Personal information
- Born: June 30, 1957 (age 69) Magnolia, Arkansas, U.S.
- Listed height: 6 ft 0 in (1.83 m)
- Listed weight: 195 lb (88 kg)

Career information
- High school: Magnolia
- College: Henderson State (1975–1978)
- NFL draft: 1979: 4th round, 89th overall pick

Career history
- St. Louis / Phoenix Cardinals (1979–1990); Philadelphia Eagles (1991–1992);

Awards and highlights
- 2× First-team All-Pro (1983, 1984); 2× Pro Bowl (1983, 1984); NFL receiving yards leader (1984); NFL receiving touchdowns leader (1983); Arizona Cardinals Ring of Honor;

Career NFL statistics
- Receptions: 559
- Receiving yards: 8,965
- Receiving touchdowns: 66
- Stats at Pro Football Reference

= Roy Green =

American football player (born 1957)

Roy Calvin Green (born June 30, 1957), nicknamed "Jet Stream", is an American former professional football player who was a wide receiver in the National Football League (NFL). He played college football for the Henderson State Reddies. Green played in the NFL for the St. Louis / Phoenix Cardinals, where he played his first three seasons as a safety. He finished his career with the Philadelphia Eagles from 1991 to 1992.

==Early life==
Green was born on June 30, 1957, in Magnolia, Arkansas. He attended Magnolia High School, and participated on the football, basketball and track teams every year. As a football star, he played split end and defensive back, while also returning punts and kickoffs. He also was a kicker. Green played on the state Class AA football championship team his senior year in 1974. In his senior year, he also was selected to the All-District and All-State football teams, and to the Arkansas Gazette Super Dream Team.

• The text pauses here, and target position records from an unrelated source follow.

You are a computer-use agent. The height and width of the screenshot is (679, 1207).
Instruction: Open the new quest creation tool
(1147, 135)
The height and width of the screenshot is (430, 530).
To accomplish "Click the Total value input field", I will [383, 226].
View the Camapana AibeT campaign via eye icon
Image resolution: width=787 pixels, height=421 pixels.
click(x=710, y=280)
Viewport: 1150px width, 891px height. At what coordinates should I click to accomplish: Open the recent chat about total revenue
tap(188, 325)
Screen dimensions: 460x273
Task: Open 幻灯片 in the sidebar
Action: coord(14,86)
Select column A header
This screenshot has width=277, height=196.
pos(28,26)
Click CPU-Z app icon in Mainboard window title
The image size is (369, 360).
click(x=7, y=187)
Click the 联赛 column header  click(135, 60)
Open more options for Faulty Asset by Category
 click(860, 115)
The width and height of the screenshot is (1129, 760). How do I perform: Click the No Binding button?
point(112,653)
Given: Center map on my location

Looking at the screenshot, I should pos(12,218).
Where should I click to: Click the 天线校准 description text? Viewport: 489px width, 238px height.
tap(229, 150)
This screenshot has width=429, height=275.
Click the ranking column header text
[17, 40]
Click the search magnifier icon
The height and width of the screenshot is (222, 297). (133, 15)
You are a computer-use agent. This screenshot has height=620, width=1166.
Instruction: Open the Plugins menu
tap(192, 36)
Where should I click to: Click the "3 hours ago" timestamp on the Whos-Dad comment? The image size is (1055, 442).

In 2019, Magnolia High School retired Green's number 25.

==College career==
Green played college football at Henderson State University, in the Arkansas Intercollegiate Conference (AIC) from 1975 to 1978; and served as a team captain in 1978. The team won two AIC championships during his tenure.

Green played defensive back and returned kicks. He was named All-AIC from 1976 to 1978, and National Association of Intercollegiate Athletics (NAIA) All-District in 1978. He gained NAIA All-American honorable mention in 1977, and was an NAIA All-American in 1978. Green led the AIC in interceptions and punt returns in 1978.

In a November 4, 1978 game against the University of Arkansas at Monticello, Green scored three touchdowns, none on the offense. He scored on a 90-yard kickoff return, a 65-yard punt return, and a 40-yard interception return. He also blocked a field goal attempt in the game.

At Henderson, his nickname was "the Green Machine", but as a professional player he would come to be called "Jet Stream".

==Professional career==
Green was drafted 89th overall by the Cardinals in the fourth round of the 1979 NFL draft, as a strong safety and kick returner. In 1979, he was primarily a kick returner, but also returned punts and was the back-up strong safety. He starred as a rookie returning kicks, including a 106-yard return for a touchdown against the Dallas Cowboys, tying an NFL record at the time. (As of 2024, the record is 109 yards, set by Cordarrelle Patterson in 2013.) He did catch one pass in 1979, but none in 1980. In 1980, he started six games at free safety, with one interception, while returning kicks and averaging 10.5 yards per punt return, with one return for a touchdown. Green also played well at cornerback.

In 1981, Green was a two-way player. He stepped in as wide receiver part-time and managed to gain 708 yards on merely 33 catches, which equated to nearly 21.5 yards per catch. On September 20 against the Washington Redskins, he caught a 58-yard touchdown pass and recorded an interception in the same game. This made him the first player since Washington's Ed Sutton on December 8, 1957, playing both running back and defensive back, to do both in the same game. Green did this twice more that year against the Dallas Cowboys and Washington. The following season, Green fully transitioned to wide receiver and performed well in the strike-shortened season. Altogether he played 1½ two-way seasons, and during some of that time was also returning punts and kickoffs. While a normal player might participate in as many as 60-70 plays a game, in 1981, Green participated in 108 plays in just a single game by playing on offense, defense and four special teams.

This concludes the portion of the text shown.